Quito.- La segunda fase del proyecto minero Mirador, la mayor mina de cobre en operación de Ecuador, enfrenta un nuevo retraso y no tiene fecha definida de arranque, según informó la empresa china Tongling Nonferrous Metals en un comunicado publicado el 6 de enero de 2026 en la Bolsa de Valores de Shanghái.
El proyecto, ubicado en la provincia amazónica de Zamora Chinchipe, es operado por Ecuacorriente, filial de Tongling. Su primera fase inició producción a gran escala en 2019, marcando un hito para Ecuador al convertirse en su primera mina industrial de cobre y posicionar al país en el mapa mundial de este metal.
La fase II, conocida como Mirador Norte, estaba prevista para iniciar operaciones en 2026 y tenía como objetivo más que duplicar la producción actual. Sin embargo, el avance del proyecto se encuentra paralizado debido a que no se ha firmado la adenda al contrato de explotación minera con el Estado ecuatoriano.
En el comunicado, la empresa señaló que concluyó una nueva ronda de negociaciones preliminares con el Gobierno, pero advirtió que persisten incertidumbres. “Dadas las importantes diferencias entre el entorno de inversión y operación de Ecuador y el de China, su volátil situación política y la inestabilidad de su entorno legal, la fecha específica de firma del contrato minero para la fase II sigue siendo incierta”, indicó Tongling.
La compañía también anticipó que el retraso tendrá un impacto en sus resultados operativos de 2026.
Una mina lista, pero sin contrato
Aunque las instalaciones de Mirador Norte están terminadas desde mayo de 2025 y la empresa esperaba iniciar producción de prueba a finales de ese año, el proyecto permanece detenido.

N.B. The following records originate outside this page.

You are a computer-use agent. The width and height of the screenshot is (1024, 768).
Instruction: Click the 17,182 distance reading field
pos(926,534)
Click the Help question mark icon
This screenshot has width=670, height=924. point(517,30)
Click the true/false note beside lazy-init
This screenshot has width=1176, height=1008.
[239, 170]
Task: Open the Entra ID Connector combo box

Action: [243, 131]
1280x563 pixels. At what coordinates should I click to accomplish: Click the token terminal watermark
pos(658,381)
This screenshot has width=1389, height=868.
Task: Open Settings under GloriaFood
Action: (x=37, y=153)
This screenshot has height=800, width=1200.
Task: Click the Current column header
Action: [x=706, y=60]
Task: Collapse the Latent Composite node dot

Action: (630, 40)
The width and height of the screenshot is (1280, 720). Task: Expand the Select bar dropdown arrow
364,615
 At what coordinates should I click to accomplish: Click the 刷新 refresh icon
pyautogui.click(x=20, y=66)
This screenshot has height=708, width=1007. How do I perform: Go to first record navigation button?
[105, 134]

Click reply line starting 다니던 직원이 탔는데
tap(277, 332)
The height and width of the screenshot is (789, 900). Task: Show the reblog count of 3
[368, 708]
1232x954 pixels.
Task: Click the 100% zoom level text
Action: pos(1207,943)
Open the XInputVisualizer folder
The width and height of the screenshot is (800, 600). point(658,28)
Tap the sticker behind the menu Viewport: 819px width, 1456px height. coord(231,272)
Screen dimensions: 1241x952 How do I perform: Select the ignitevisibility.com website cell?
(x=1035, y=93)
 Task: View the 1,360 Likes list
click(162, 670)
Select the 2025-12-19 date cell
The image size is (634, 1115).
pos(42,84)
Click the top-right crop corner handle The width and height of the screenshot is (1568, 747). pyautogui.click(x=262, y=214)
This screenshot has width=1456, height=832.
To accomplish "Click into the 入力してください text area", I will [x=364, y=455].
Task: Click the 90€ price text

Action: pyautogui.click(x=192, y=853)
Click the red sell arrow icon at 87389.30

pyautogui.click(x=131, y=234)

La razón principal es la falta de acuerdo sobre la construcción de una hidroeléctrica de 129 megavatios, compromiso incluido en el contrato original firmado en 2012.
El Gobierno de Daniel Noboa condicionó la firma de la adenda a que Ecuacorriente ejecute esa obra de autogeneración eléctrica. No obstante, la empresa ha manifestado que ya no es viable asumir esa inversión, argumentando que el proyecto se retrasó por más de una década y que los costos se incrementaron sustancialmente.
La discrepancia se da en un contexto de alta sensibilidad energética. En 2024, Ecuador atravesó una severa crisis eléctrica que obligó incluso a suspender temporalmente las operaciones de Mirador durante los cortes de luz, debido a su elevado consumo energético.
Alto consumo de energía y presión regulatoria
Actualmente, la primera fase de Mirador demanda 83 megavatios, una cifra similar al consumo de toda la provincia de Los Ríos. Con la entrada de Mirador II, la demanda energética total del proyecto subiría a 180 megavatios.
Ante esta realidad, el Gobierno ha impulsado políticas para que las grandes consumidoras cuenten con sistemas propios de generación. En junio de 2025, mediante el Decreto Ejecutivo 32, se estableció un plazo hasta diciembre de 2026 para que estas empresas implementen soluciones de autogeneración.
Mientras tanto, Ecuacorriente ya ha recurrido al alquiler de generación termoeléctrica para garantizar el suministro de la primera fase.
Inversión en suspenso
La empresa había estimado que Mirador Norte requeriría una inversión adicional de USD 600 millones y permitiría elevar progresivamente la extracción diaria de material mineralizado de 60.000 a 140.000 toneladas en un período de tres años.
Por ahora, Tongling aseguró que continuará las gestiones con las autoridades ecuatorianas para destrabar el proceso contractual y se comprometió a informar oportunamente sobre cualquier avance.